The editorials are supposed to be reflect the ‘left-centre ground’.
The Guardian is not independent, the old Scott Trust was
wound up in 2008 and replaced by a limited company using the same moniker. The
new Scott Trust Ltd appoints a board to run the show – the composition of which
might startle those who still regard The Guardian as a left leaning newspaper. The
Scott Trust Limited appoints the editor, sets the commercial direction of the
newspapers it owns and has total responsibility for their overall development.
The Guardian is beset by the same pressures around cut-price churnalism,
advertising revenue and its relationship to power as any other commercial media
giant. The Scott Trust Ltd is a commercial board, the governing body of The
Guardian and The Observer. Much of the Guardian’s reporting could mislead people
into believing that their journalists should be just be stenographers for
government and corporate spokespeople repeating press releases.
Neil Berkitt – a former banker (Lloyds, St George Bank) who
then helped vulture capitalist Richard Branson with Virgin Media.

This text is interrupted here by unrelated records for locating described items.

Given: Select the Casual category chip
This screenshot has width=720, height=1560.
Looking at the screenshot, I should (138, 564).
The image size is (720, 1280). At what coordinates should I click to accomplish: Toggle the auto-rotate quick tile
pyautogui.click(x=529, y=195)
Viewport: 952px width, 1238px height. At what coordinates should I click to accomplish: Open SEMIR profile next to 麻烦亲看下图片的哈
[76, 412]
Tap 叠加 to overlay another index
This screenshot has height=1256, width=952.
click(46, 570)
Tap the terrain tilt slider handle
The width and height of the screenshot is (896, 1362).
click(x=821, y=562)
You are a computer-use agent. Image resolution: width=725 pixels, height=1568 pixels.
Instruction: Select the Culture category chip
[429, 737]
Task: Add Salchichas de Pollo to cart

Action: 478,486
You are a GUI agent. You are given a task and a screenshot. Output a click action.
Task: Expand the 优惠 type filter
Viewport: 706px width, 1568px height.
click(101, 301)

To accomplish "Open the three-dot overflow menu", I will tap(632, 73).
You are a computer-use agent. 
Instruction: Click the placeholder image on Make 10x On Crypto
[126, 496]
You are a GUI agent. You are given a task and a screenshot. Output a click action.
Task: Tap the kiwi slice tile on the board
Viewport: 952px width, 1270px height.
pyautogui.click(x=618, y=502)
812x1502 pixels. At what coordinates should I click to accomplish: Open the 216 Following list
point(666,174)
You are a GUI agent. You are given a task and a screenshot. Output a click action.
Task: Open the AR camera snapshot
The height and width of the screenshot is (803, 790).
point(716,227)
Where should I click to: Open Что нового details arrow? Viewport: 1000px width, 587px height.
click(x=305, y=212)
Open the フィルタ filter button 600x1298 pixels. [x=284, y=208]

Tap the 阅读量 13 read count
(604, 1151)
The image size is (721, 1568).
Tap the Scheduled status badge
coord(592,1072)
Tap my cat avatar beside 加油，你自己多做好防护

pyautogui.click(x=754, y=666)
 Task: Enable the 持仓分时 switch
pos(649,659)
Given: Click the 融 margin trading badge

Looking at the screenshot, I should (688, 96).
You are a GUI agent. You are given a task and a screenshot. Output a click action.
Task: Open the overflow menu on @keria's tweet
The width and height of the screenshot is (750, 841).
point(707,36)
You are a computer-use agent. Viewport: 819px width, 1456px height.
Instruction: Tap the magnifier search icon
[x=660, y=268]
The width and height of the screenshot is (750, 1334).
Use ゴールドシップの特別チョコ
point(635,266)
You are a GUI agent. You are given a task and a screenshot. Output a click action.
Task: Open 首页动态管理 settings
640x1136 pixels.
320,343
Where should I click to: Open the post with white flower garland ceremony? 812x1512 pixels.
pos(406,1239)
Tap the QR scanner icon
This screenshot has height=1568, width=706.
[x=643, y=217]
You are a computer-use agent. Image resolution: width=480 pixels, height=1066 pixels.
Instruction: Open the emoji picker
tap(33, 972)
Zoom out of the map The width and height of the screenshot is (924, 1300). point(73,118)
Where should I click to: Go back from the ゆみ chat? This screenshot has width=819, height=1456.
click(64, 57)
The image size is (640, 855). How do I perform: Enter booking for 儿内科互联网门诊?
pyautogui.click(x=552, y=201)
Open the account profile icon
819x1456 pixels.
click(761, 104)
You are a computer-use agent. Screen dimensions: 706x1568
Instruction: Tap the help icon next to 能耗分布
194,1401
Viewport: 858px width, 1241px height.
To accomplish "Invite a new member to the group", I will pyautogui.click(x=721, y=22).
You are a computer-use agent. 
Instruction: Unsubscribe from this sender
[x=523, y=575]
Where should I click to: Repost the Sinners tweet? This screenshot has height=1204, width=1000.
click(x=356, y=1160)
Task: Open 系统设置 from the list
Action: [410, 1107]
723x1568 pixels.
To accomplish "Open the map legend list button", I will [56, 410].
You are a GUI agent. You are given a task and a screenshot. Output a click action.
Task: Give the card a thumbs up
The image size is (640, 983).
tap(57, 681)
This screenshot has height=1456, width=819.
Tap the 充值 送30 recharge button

David Pemsel – Former head of marketing at ITV.
Nick Backhouse – On the board of the Bank of Queensland,
formerly with Barings Bank.
Ronan Dunne - On the
Telefónica Europe plc board, Chairman of Tesco Mobile. He has also worked at
Banque Nationale de Paris plc.
Judy Gibbons - Currently a non-executive director of retail property kings Hammerson,
previously with O2, Microsoft, Accel Partners (venture capital), Apple and
Hewlett Packard.
Jennifer Duvalier – Previously in management consultancy and
banking.
Brent Hoberman – Old Etonian with fingers in various venture
capital pies including car rental firm EasyCar.
Nigel Morris – Chairman of network digital marketing giants
Aegis Media.
John Paton – CEO of Digital First Media – a very large media
conglomerate which was sued successfully in the U.S. for rigging advertising
rates.
Katherine Viner – Not a banker, in marketing or
venture capital. She is a journalist.
Darren Singer – formerly with BSkyB, the BBC and Price
Waterhouse Coopers.
Secretary Philip Tranter –from some posh law firm in London.
Note the total absence of any trade unionists, social
workers, academics, activists or even journalists (save for Editor-in-chief Ms Viner).
The
Guardian is run by people predominantly from banking, venture capital and
marketing – with all manner of connections to companies like Virgin Media,
Tesco, O2, Microsoft, HP etc. Perhaps this explains its well documented
expertise in off shore tax avoidance schemes that hypocritical exercises, the
abrupt dismissal of dissenting voices such as its ex-reporter Nafeez Ahmed, its
stance against Scottish independence, and, of course, its own supposedly
neutral coverage of the Labour leader election and the demonization of Jeremy
Corbyn. The few truly radical voices it allows space for are merely fig leaves
for a right-wing bias disguised as ‘balanced’ journalism. A memory hole is any
mechanism for the alteration or disappearance of inconvenient or embarrassing
documents, particularly as part of an attempt to give the impression that
something never happened and the Guardian is adept at expressing such.